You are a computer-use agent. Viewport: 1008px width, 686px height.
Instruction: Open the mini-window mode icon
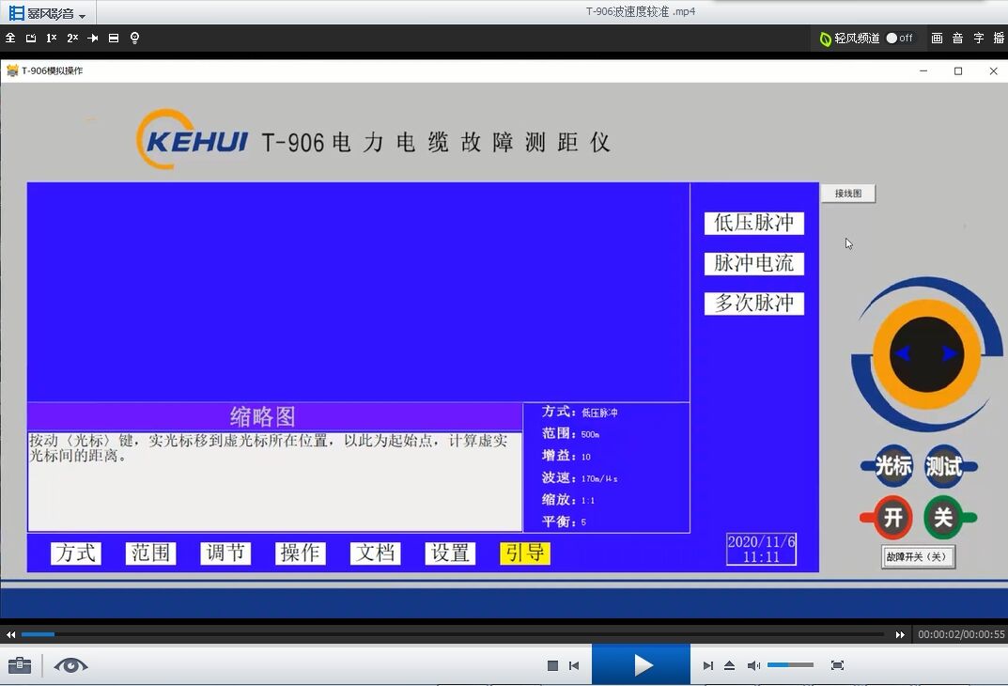(29, 39)
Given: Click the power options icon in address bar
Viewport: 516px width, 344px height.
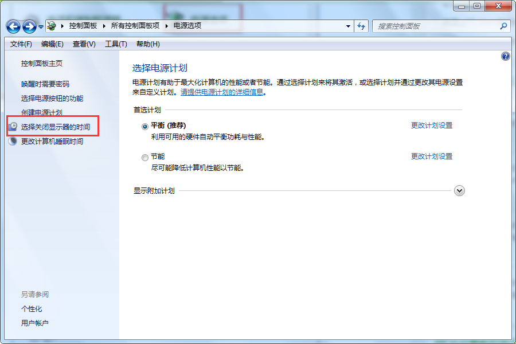Looking at the screenshot, I should click(52, 26).
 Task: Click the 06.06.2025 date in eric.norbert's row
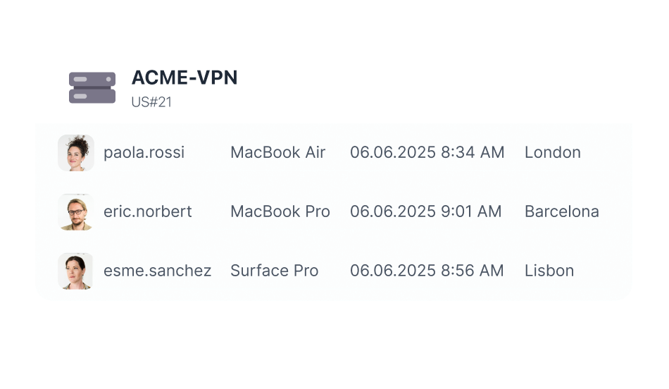pos(394,212)
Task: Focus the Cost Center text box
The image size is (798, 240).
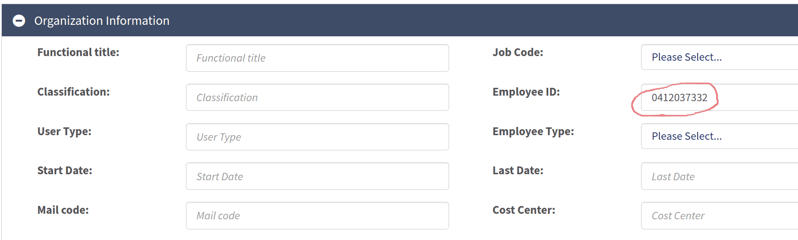Action: pos(719,216)
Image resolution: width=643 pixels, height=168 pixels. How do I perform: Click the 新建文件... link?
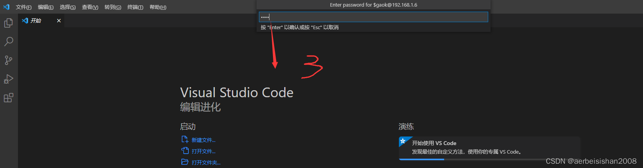[204, 140]
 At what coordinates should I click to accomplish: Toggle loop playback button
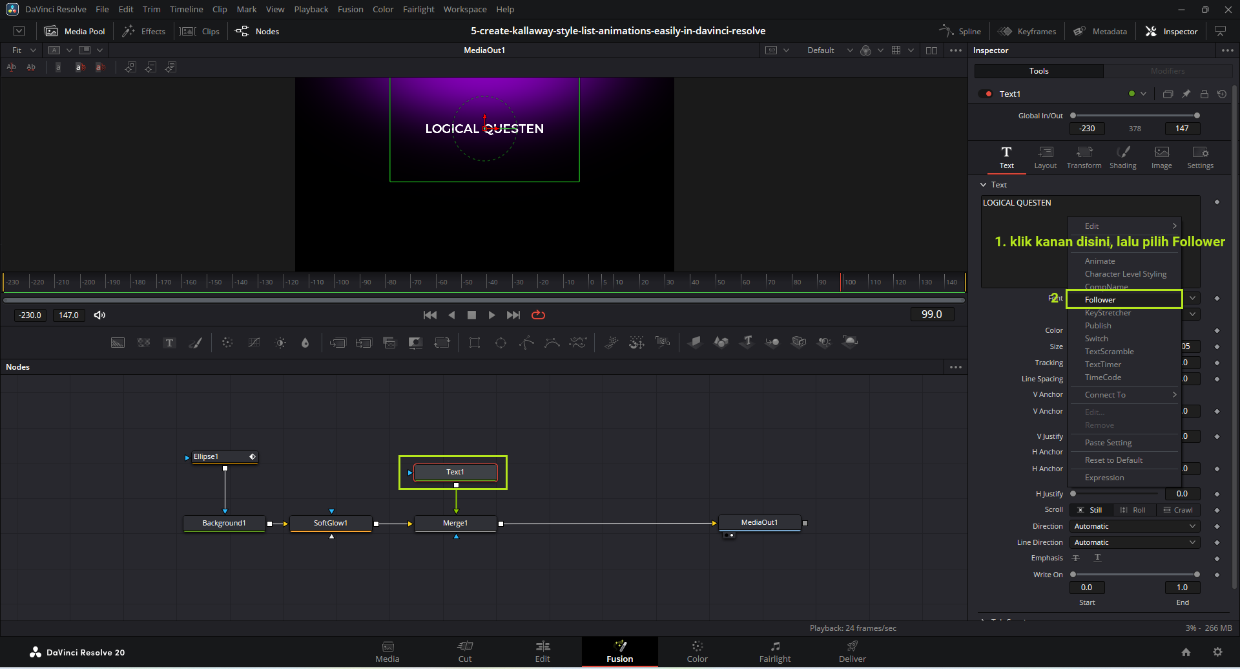point(538,315)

◇ ◇ ◇ ◇

TASK BRIEF
Reproduce the listing verbatim, pictures excluded.

OUTPUT FOR THIS EXERCISE
You are a computer-use agent. Viewport: 1008px width, 686px height.
Instruction: Open the mini-window mode icon
(29, 39)
Given: Click the power options icon in address bar
Viewport: 516px width, 344px height.
Looking at the screenshot, I should click(52, 26).
 Task: Click the 06.06.2025 date in eric.norbert's row
pos(394,212)
Task: Focus the Cost Center text box
The image size is (798, 240).
Action: pos(719,216)
Image resolution: width=643 pixels, height=168 pixels. How do I perform: Click the 新建文件... link?
[204, 140]
 At what coordinates should I click to accomplish: Toggle loop playback button
point(538,315)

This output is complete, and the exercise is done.